*Work to complete*. Print exactly, and only, the lines from the one containing "Click 新建文件夹 button in toolbar" through the last line of the records below, both included; leave out the pictures.

*Exercise inputs*.

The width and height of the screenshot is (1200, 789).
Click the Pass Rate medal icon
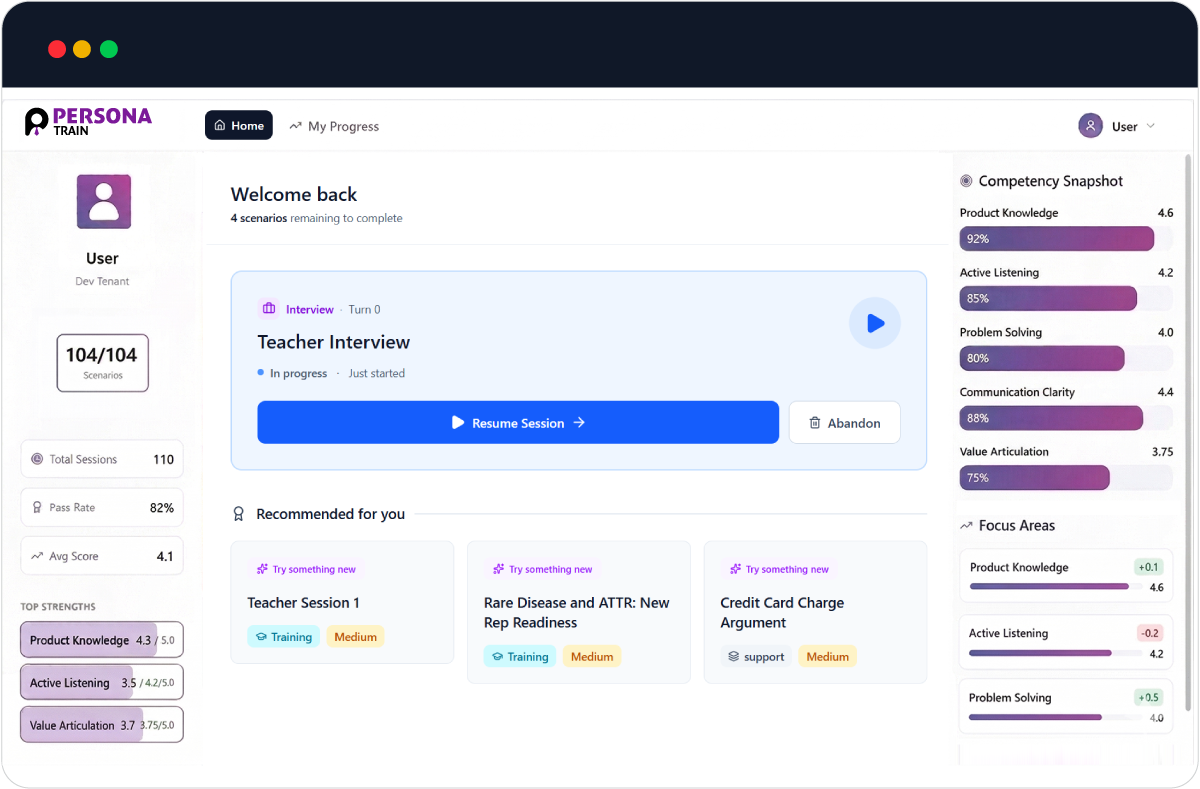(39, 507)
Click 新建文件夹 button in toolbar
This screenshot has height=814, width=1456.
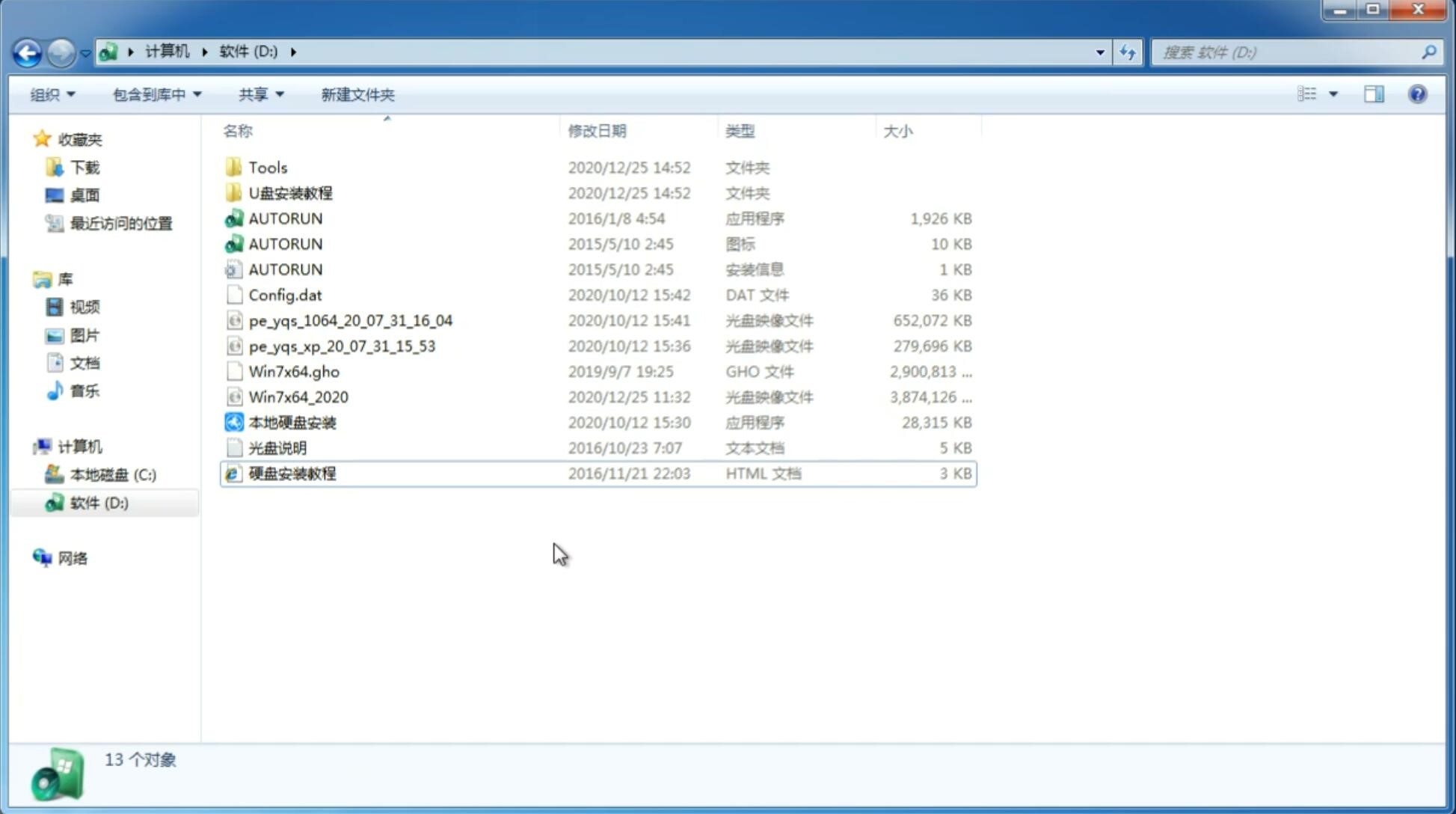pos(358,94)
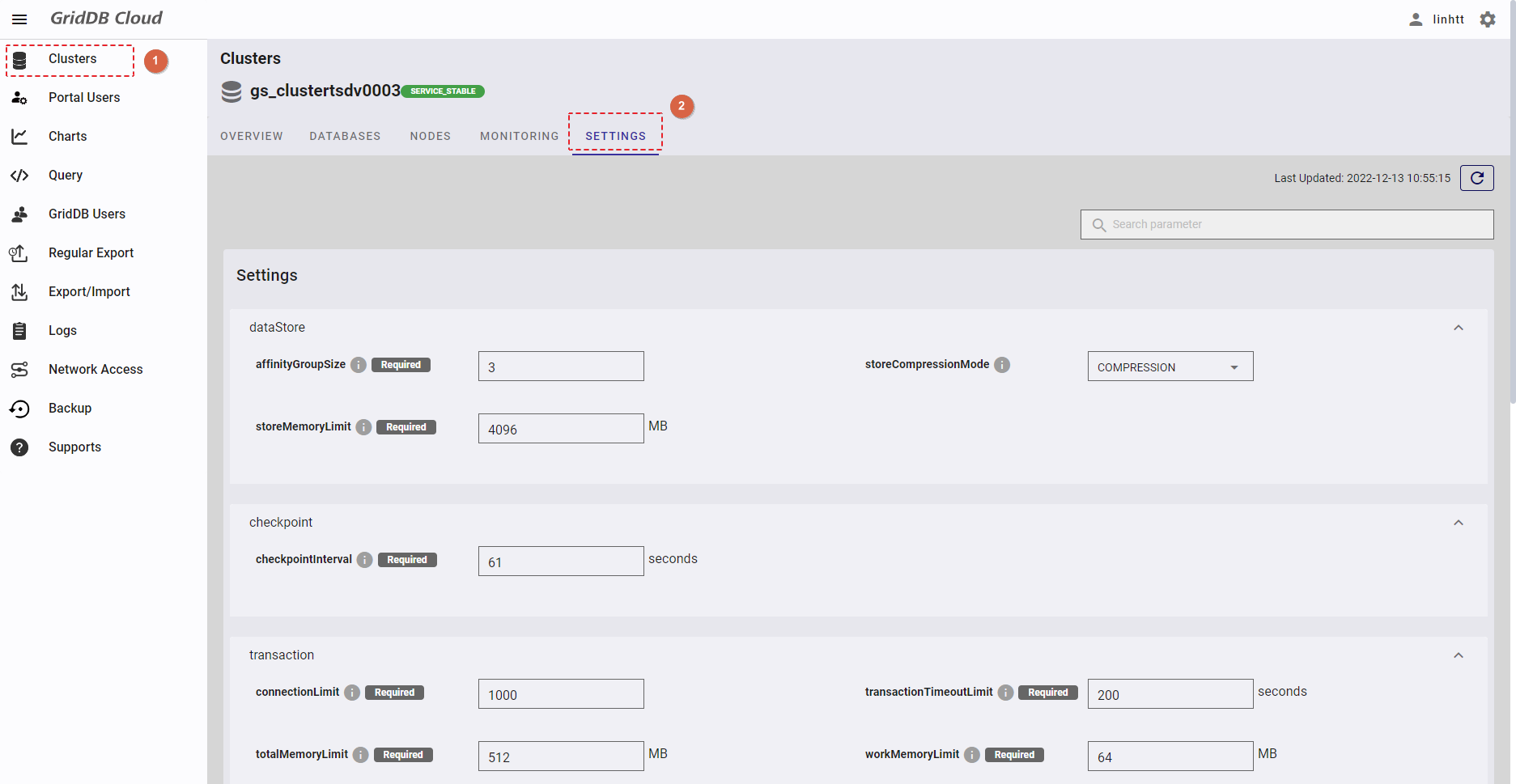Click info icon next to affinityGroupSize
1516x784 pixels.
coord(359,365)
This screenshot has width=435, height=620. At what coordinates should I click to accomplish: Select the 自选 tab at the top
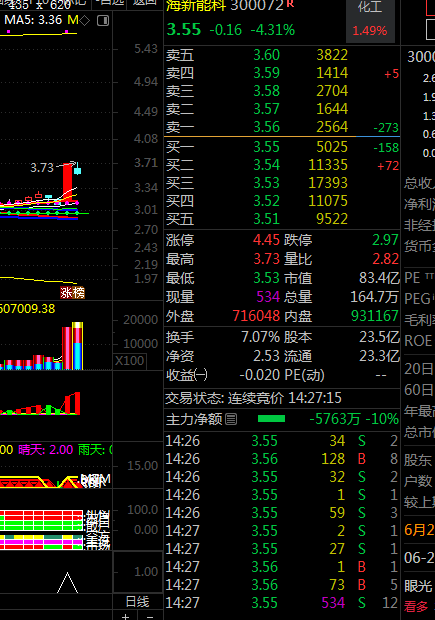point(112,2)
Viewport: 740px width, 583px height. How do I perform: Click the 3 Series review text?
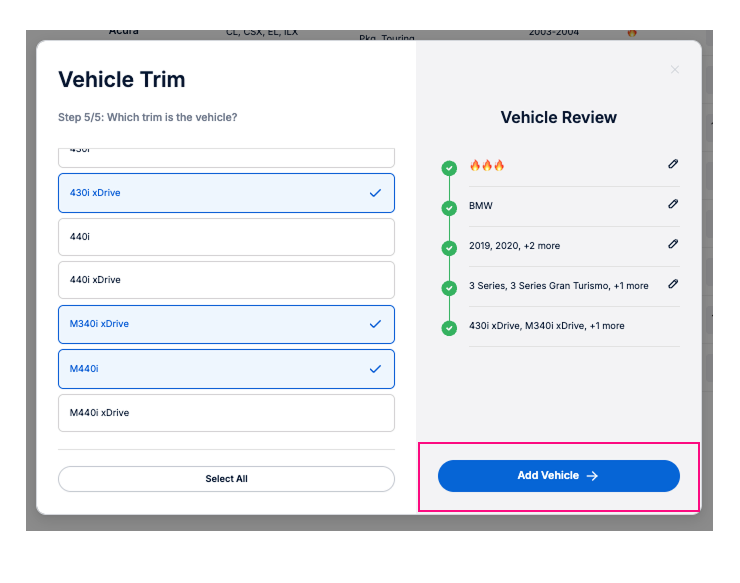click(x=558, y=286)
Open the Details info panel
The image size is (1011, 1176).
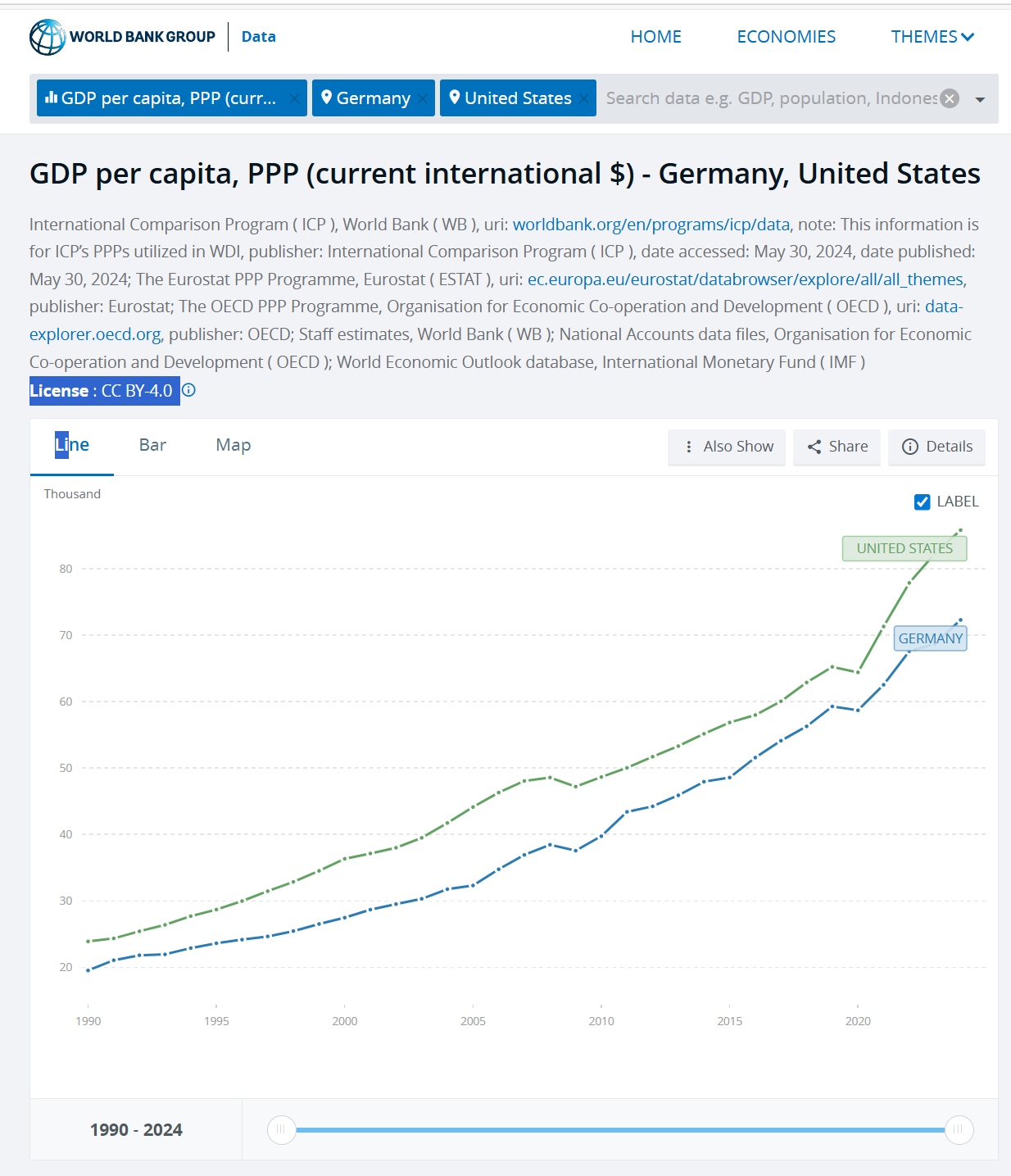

*Your response*.
Click 新建文件夹 button in toolbar
This screenshot has height=814, width=1456.
pos(358,94)
Click info icon next to affinityGroupSize
1516x784 pixels.
coord(359,365)
This screenshot has width=435, height=620. At what coordinates should I click to accomplish: Select the 自选 tab at the top
point(112,2)
Viewport: 740px width, 583px height. How do I perform: Click the 3 Series review text?
click(x=558, y=286)
Open the Details info panel
The image size is (1011, 1176).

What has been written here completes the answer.